More interestingly, what about little phrases and idioms unique to a group or place and what they symbolise? One of my favourite idioms (if only for the dramatics usually accompanying it) comes, like me, from Ireland: “there’ll be wigs on the green”. It essentially means trouble is on its way. But my mother told me after I’d learnt a bit more about my heritage, that it specifically referred to a battle in which the wigwearing English had been (for the meantime) defeated. A quick google reveals that this might not have actually happened, but it forms a Romantic image nonetheless. While I have only inherited a spattering of Irish language phrases here and there, it’s through idioms and slang – as with language users the world over – that I keep a linguistic inheritance and share a culture which shapes my identity.

It is for these reasons, then, that our language is so crucial as a part of our national and personal identity. It provides nuances and records of our histories. Living in Wales has shown me how much the preservation of dying languages matters to so many and so much. On match days, the phrase “cymru am byth” is seen and heard being used by Welsh supporters, regardless of how much Welsh they can actually speak. It unites them and marks them out from the rest of the Anglophonic island they live on. There certainly isn’t an English rugby equivalent, and there doesn’t need to be. England’s identity hasn’t been challenged in the way that Wales’ has. Like many nations colonised by England, this pride comes in response to a history where Welsh-speaking itself was punished by teachers in schools. By inheriting the language (or lack thereof) we also inherit this history of oppression by the English. While traipsing through the ropes of Anglo-Saxon in a tute, I was shocked to find out that the very word “Welsh” derives from an Old English word for both “foreigner” and “slave”. Despite this, and despite being a non-Welsh speaking myself, the effects of the Welsh language upon vernacular in Wales is everywhere – from listening to exasperated teacher’s exclaim “ych-a-fi” (meaning “that’s disgusting” or just simply “ew”) over scrappy homework submitted as close to the deadline as this article was or watching my immigrant mother codify road signs like araf. Seeing this and hearing this around me every day made me aware of the cultural inheritance, even in a diluted form., that I’ve inherited.

But on a less oppressed note, what about the way that our own Oxford language has been created trhough the university’s history? If you mention a “tute” to a friend at another uni, you’ll be met with confused stares, and then probably have the piss taken out of you. Let’s not even get into a “plodge” and the uniquely Oxbridge things which go on in there (from porters to pidges). While we aren’t quite the only place where one can find a punt, we are one of the few places where virtually everyone knows what one is and the ultimate form of procrastination they represent. Bop for most can mean a lot of things from a bash, bounce or boogie. Only here are evening of drunken hijinks to a noughties soundtrack brought immediately to mind. Bod is paired with hot rather than card. A collection is something which happens at church, not at the beginning of term. Trinity for the rest of the world is God the father, son and spirit.

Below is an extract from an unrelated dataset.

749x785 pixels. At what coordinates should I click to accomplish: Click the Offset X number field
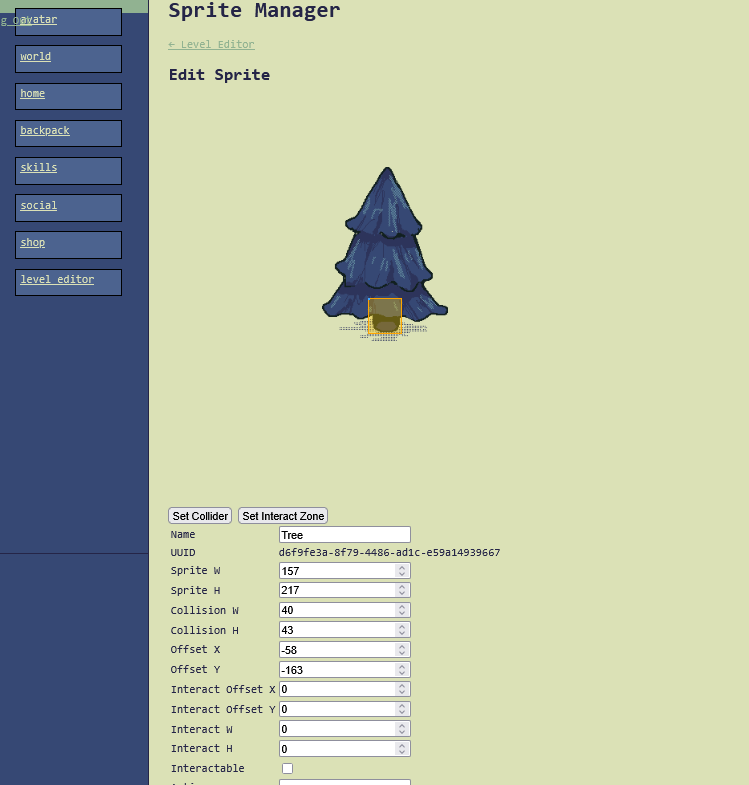336,650
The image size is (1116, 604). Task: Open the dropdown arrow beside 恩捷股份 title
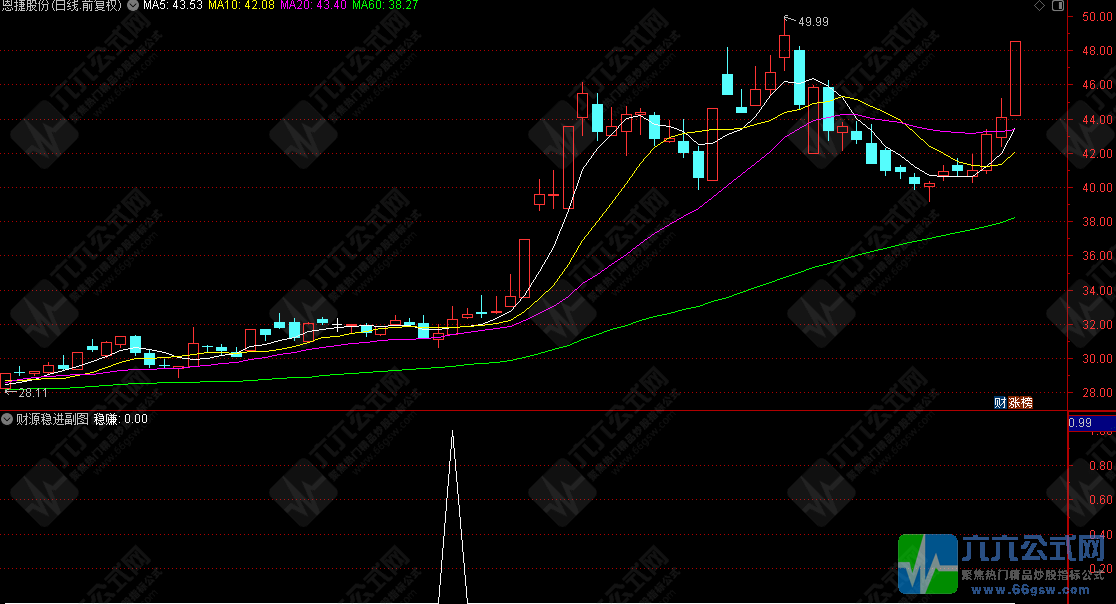133,6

Hilary is usually followed by Clinton not term and Michaelmas is pronounced in any number of ways. Just look at the centuryold linguistic heritage which we’ve absorbed by the end of freshers without even thinking. While this does bring us together, it also gives off the impression of something cultish and certainly, that verb-du-jour, elitist….

But what’s to be done about this? Should we stop using the word “Welsh” because of what it once meant? Out of shame of the British Empire, should we discontinue calling our nan’s house a bungalow? Are we being elitist by knowing what sub fusc is? But rather than actual theft, the fact that our whorish language (or other countries’ more prudish ones) totally reflects where it’s come from is only natural. Just like everyone and everything else. To strip a language of words or phrases that it’s picked up along the way reduces it and its speakers sense of identity and what we can actually do with it in a very 1984-esque manner.

Equally, language is above all a way to connect to our community and create a distinct identity for it. It’s a social bond.